A $305 million boost to help Pacific Island countries and Timor-Leste deal with the impacts of COVID-19 has been welcomed by foreign aid groups, but they say it should not come at the cost of helping other countries.
The Morrison government announced the one-off funding package – to be delivered over the next two years – in Tuesday’s budget, but it will not technically count as foreign aid.
This leaves Australia’s Overseas Development Assistance (ODA) contribution at $4 billion, which is just 0.21 per cent of the country’s Gross National Income, the smallest it’s ever been.
Paul Ronalds, the CEO of Save the Children Australia, told Pro Bono News that while he welcomed the temporary economic support for the Pacific and Timor Leste, anyone in the region looking to Australia for leadership would be disappointed by such a small aid budget.

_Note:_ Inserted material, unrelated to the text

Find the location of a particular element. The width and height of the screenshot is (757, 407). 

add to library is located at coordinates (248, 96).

“We’re facing collectively as a planet, the world’s largest ever humanitarian crisis, and I think the reality of our foreign aid budget is that it’s simply insufficient for the strategic tasks that we want to perform,” Ronalds said.

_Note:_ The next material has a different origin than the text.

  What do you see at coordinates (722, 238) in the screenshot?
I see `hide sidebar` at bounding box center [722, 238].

There is also concern that the funding will come at the cost of cuts to other aid programs in South and West Asia, Afghanistan, African and the World Food Programme.
Oxfam Australia CEO, Lyn Morgain, said the announcements were light on detail.

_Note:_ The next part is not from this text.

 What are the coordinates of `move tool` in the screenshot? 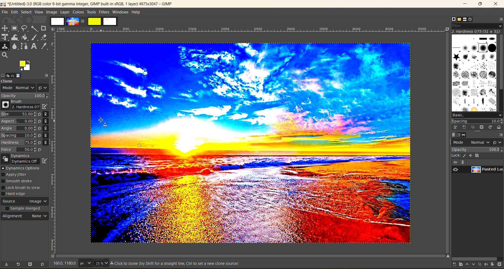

“It is unclear whether this additional funding has been made up by cuts and reductions to other life-saving programs in the Middle East, Africa or South and West Asia,” she said.
Oxfam Australia has estimated almost 240 million people in East Asia and the Pacific, and close to 130 million people in South Asia will be pushed into poverty by the impacts of COVID. Morgain said these impacts would last years, if not decades.
“With growing global uncertainty as a result of COVID-19, we need stronger strategic relationships now more than ever, and greater, long-term permanent investment in the development budget would have seen Australia recognised as a practical partner of choice that sets us apart from other powers, in the region and beyond.”
Marc Purcell, CEO of the Australian Council For International Development (ACFID), echoed these sentiments, saying that Australia’s recovery from the pandemic was linked to Asia.
“We are looking to the government to continue on this path, lock-in these temporary increases and expand our development cooperation in Asia as part of the May 2021 budget,” Purcell said.
“We are deeply disappointed by the declines in Afghanistan, Bangladesh, Sri Lanka and Pakistan, as well as reductions in some global humanitarian partnerships and disability programs.”
But this first budget announcement may be a sign of things to come.
An article published on Wednesday by The Sydney Morning Herald and The Age revealed DFAT is still working on a proposal to increase assistance for countries in Asia.
“This may be addressed in the leadup to next year’s budget, which is only seven months away, according to government sources,” the article said.
A spokesperson for ACFID told Pro Bono News that they believed there would be additional investments made to tackle COVID-19.
“I think we are going to see more on this line, we are hopeful that this is the beginning of a better trajectory,” they said.
Humanitarian refugee program slashed
It didn’t make Frydenberg’s budget speech, but Australia will also cut its humanitarian refugee intake from 18,750 to 13,750, saving the government around $1 billion.
Ronalds said that it was a “particularly disappointing cut”.
“We as a planet have 79.5 million people displaced, the highest number since World War Two,” he said.
“It’s absolutely critical that countries like Australia that do have the capacity, act as good global citizens and do our fair share. And quite frankly, the reduction in the number of refugee places that we’re offering is not consistent with us doing our fair share.”
He said that at a time when the country was looking to grow its economy, shutting out refugees was a lost opportunity.
“We should be welcoming them [refugees] with open arms and instead, at a time when we need more entrepreneurial talent, when we need people willing to to work hard and grow the economy, we’re reducing the intake of the very people that would help us do that,” Ronalds said.